PROVIDED MATERIAL =>

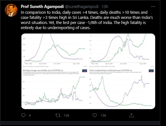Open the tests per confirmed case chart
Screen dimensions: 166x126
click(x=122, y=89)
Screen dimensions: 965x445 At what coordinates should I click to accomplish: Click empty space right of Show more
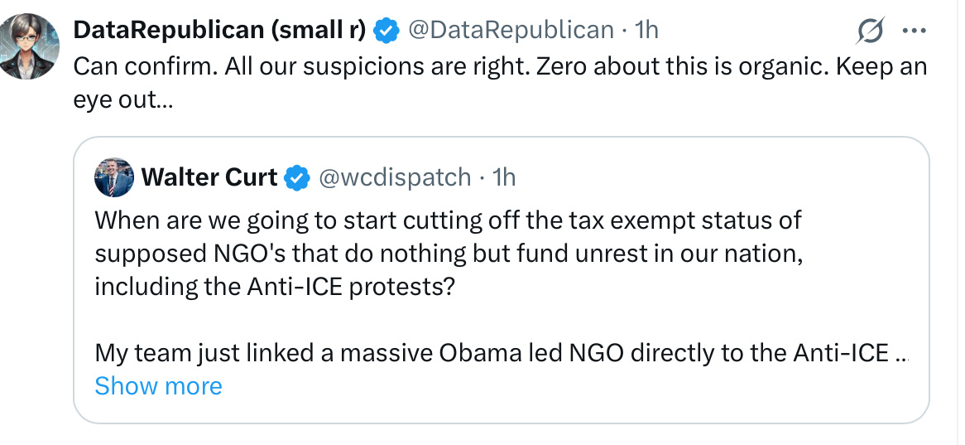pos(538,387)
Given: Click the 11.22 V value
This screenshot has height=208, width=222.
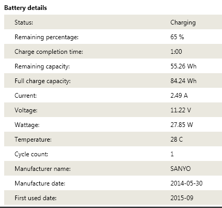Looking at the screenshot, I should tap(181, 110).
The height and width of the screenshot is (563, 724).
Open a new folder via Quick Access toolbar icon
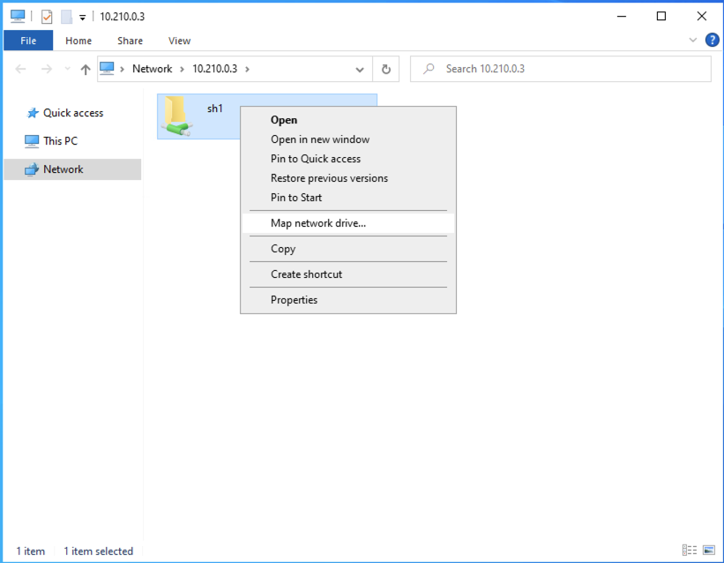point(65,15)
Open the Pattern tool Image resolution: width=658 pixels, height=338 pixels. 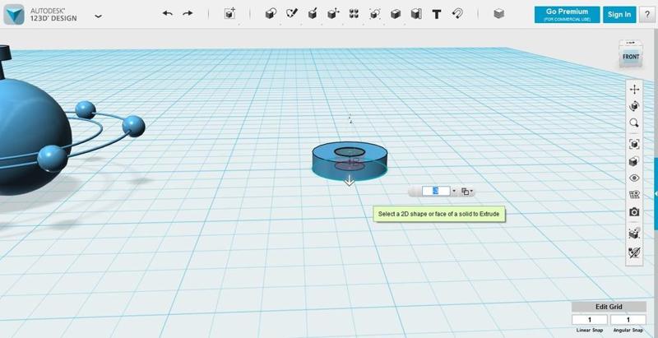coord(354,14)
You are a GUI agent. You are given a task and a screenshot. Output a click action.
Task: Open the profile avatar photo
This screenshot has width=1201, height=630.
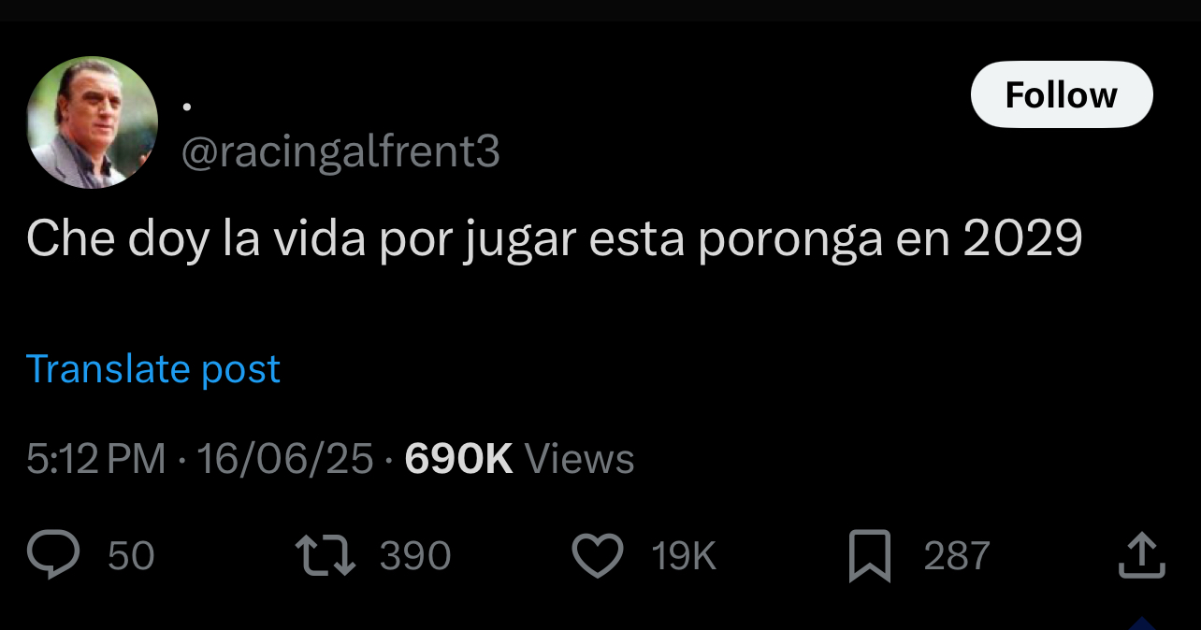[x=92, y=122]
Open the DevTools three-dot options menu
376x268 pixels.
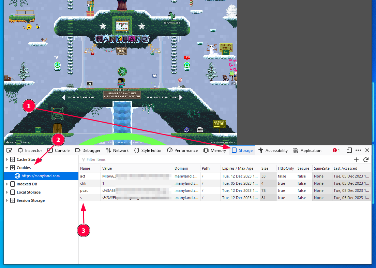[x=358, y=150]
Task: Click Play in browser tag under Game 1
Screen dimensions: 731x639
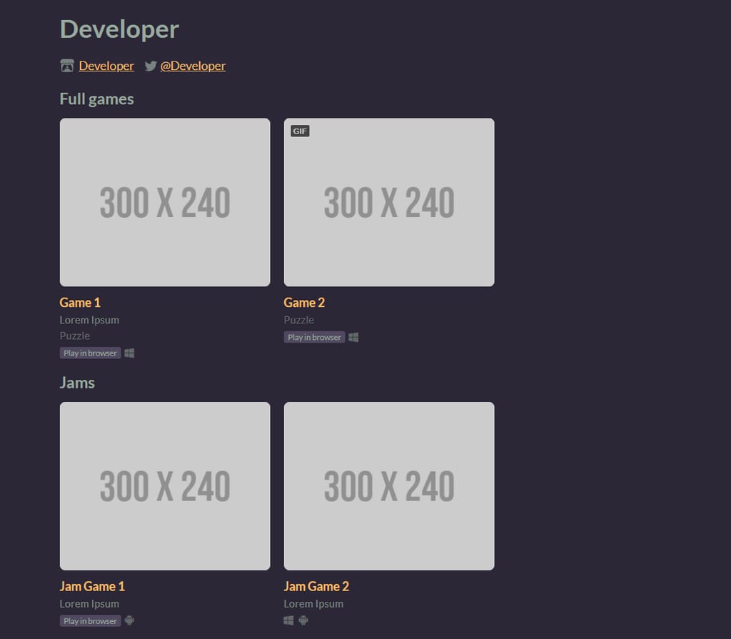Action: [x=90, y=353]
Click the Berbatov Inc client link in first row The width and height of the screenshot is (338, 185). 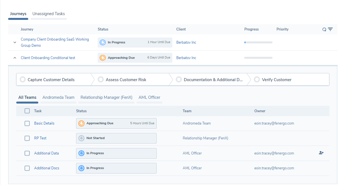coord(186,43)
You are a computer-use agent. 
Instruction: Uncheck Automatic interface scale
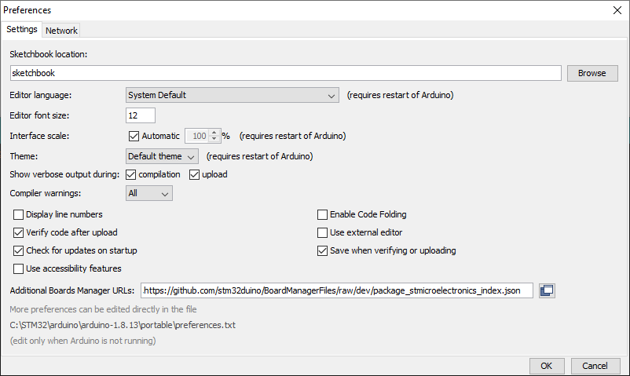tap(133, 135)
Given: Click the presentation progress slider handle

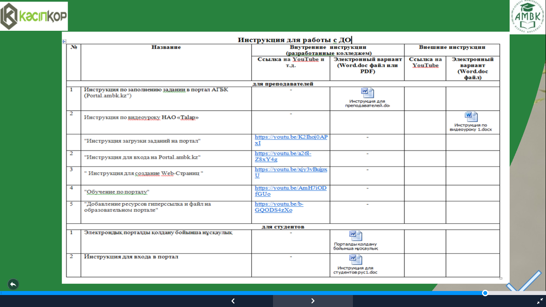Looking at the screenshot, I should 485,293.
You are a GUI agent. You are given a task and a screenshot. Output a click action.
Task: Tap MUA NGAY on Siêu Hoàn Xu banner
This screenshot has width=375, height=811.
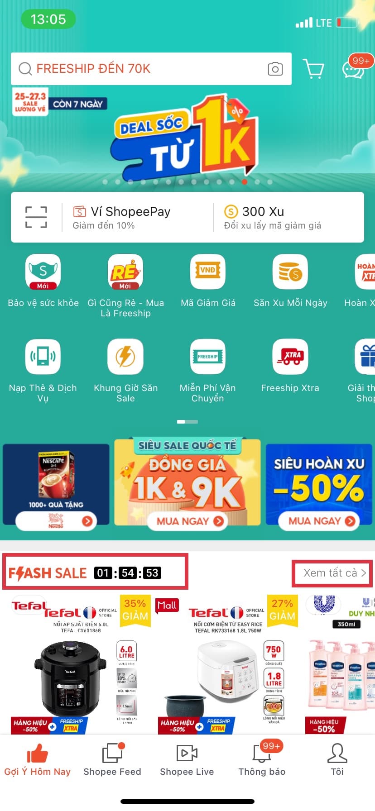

WORK REQUIRED => With pictures excluded, the lines running from the one containing "Given: Click the presentation" through the last line of the records above are to be restated exactly and in full.

RESPONSE TO THIS TASK =>
Given: Click the presentation progress slider handle

Looking at the screenshot, I should 485,293.
You are a GUI agent. You are given a task and a screenshot. Output a click action.
Task: Tap MUA NGAY on Siêu Hoàn Xu banner
This screenshot has width=375, height=811.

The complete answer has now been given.